[Information supplied]
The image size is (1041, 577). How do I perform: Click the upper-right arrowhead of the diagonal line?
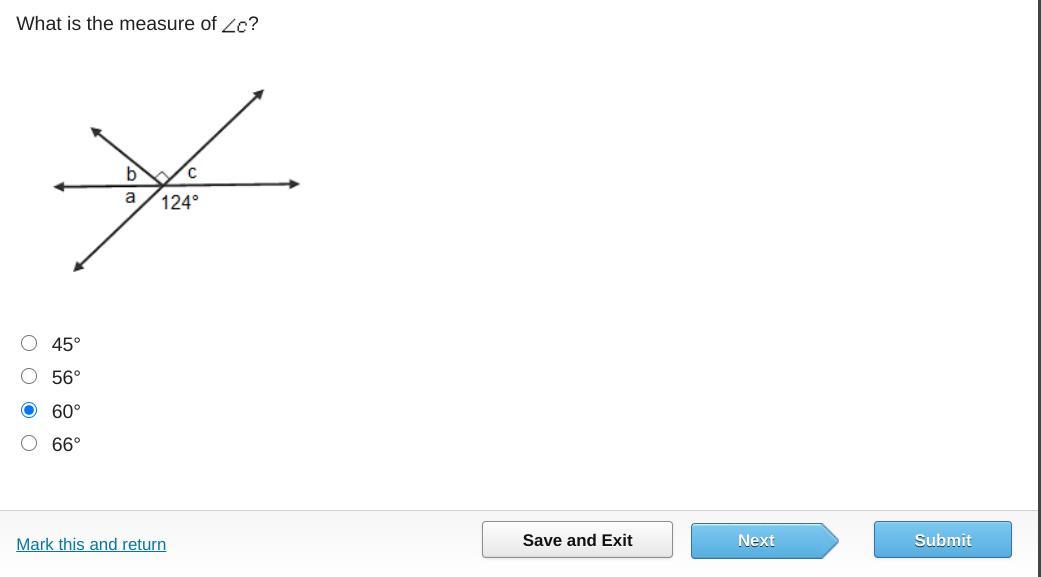(x=258, y=95)
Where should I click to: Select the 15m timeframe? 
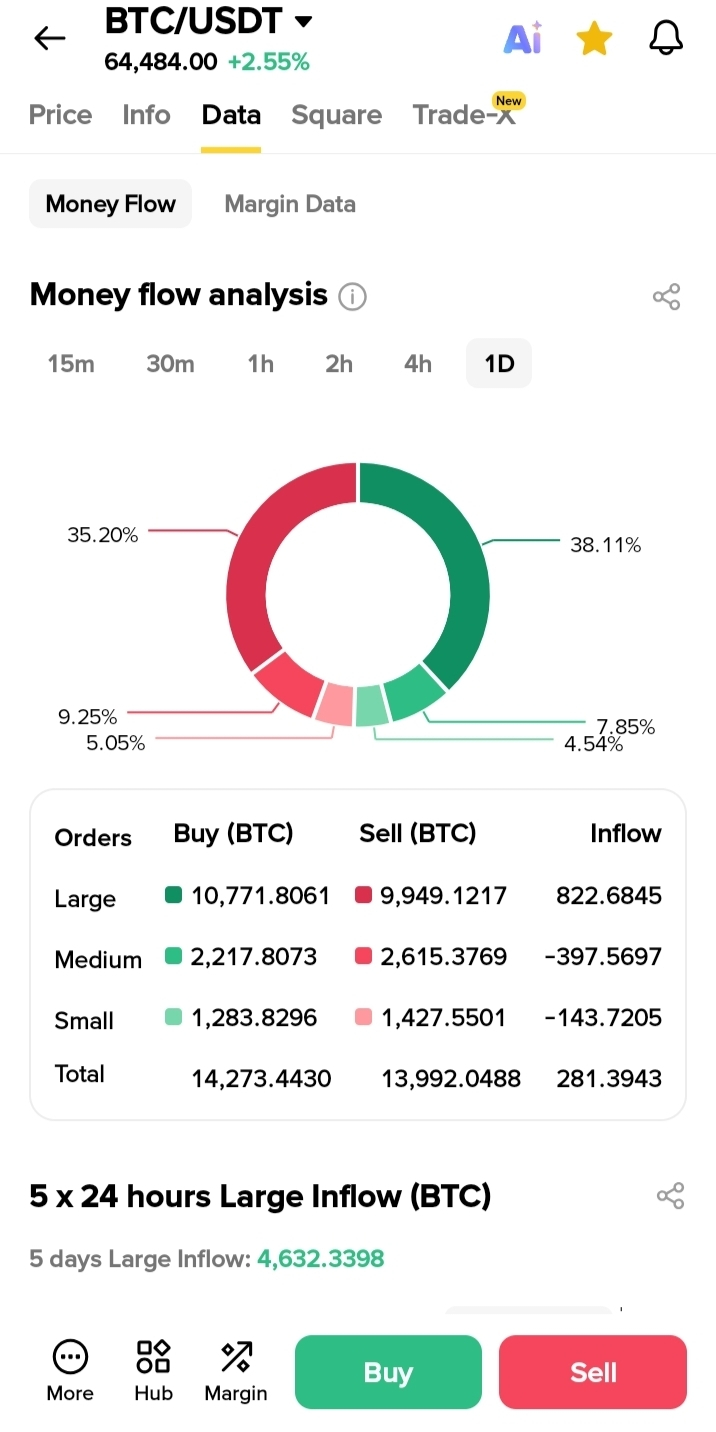71,363
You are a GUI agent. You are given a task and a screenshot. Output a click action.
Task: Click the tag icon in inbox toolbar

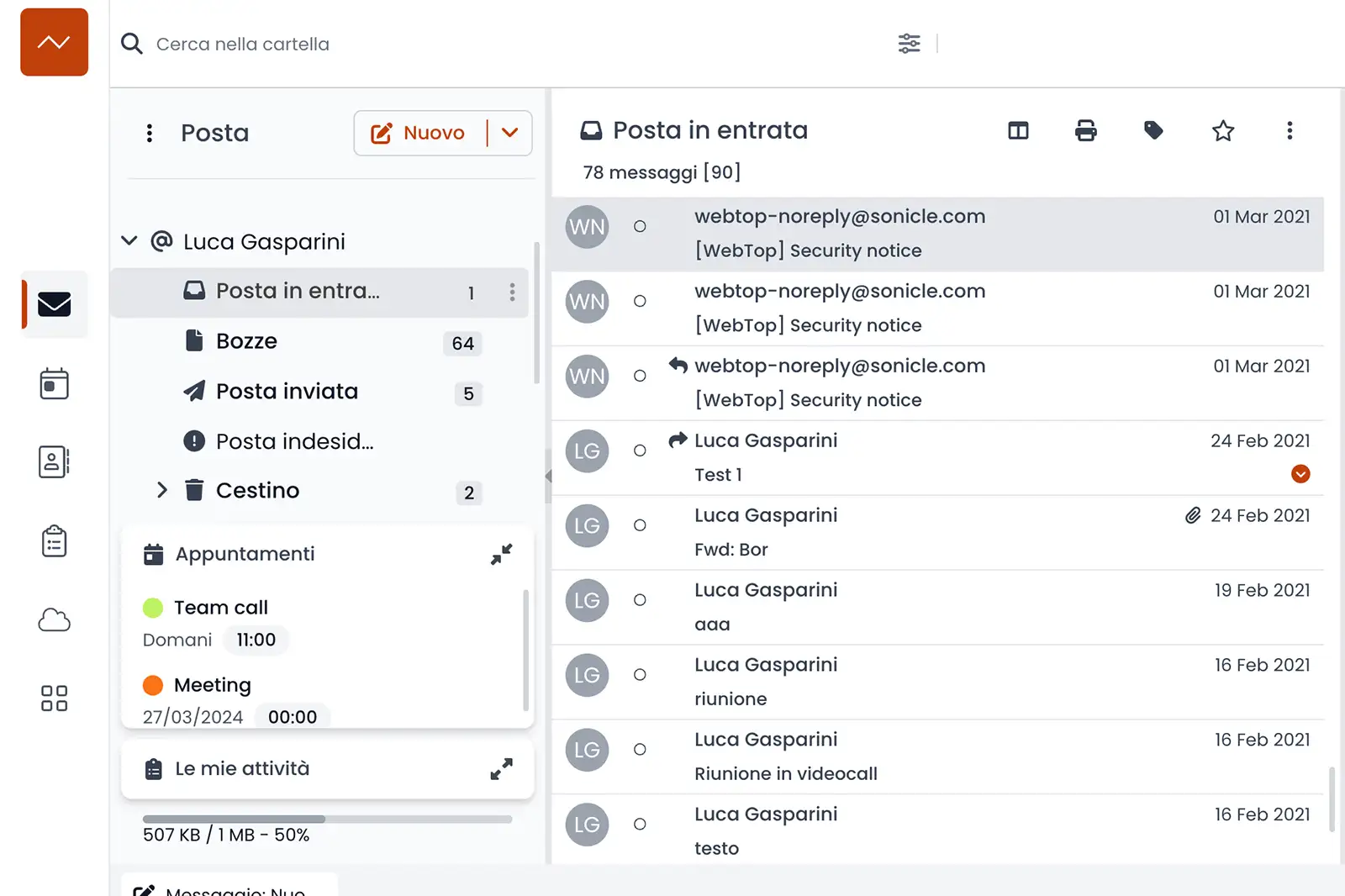(1153, 130)

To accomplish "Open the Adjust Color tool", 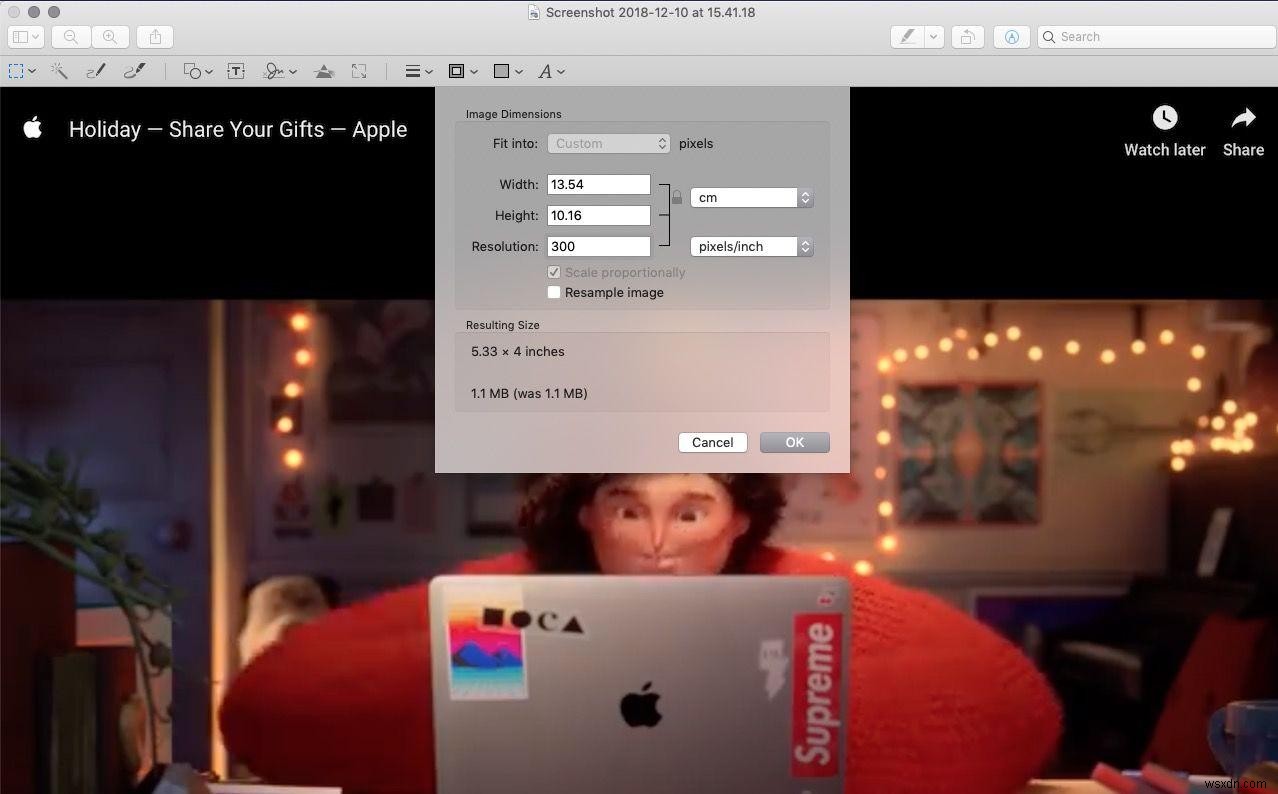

[What the task asks] Transcribe the listing above in full. Pictures are not part of the copy.

[Answer space]
The image size is (1041, 577). How do I perform: Click the upper-right arrowhead of the diagonal line?
(x=258, y=95)
Where should I click to: Select the 15m timeframe? 
71,363
You are a GUI agent. You are given a task and a screenshot. Output a click action.
Task: Click the tag icon in inbox toolbar

(1153, 130)

To accomplish "Open the Adjust Color tool", 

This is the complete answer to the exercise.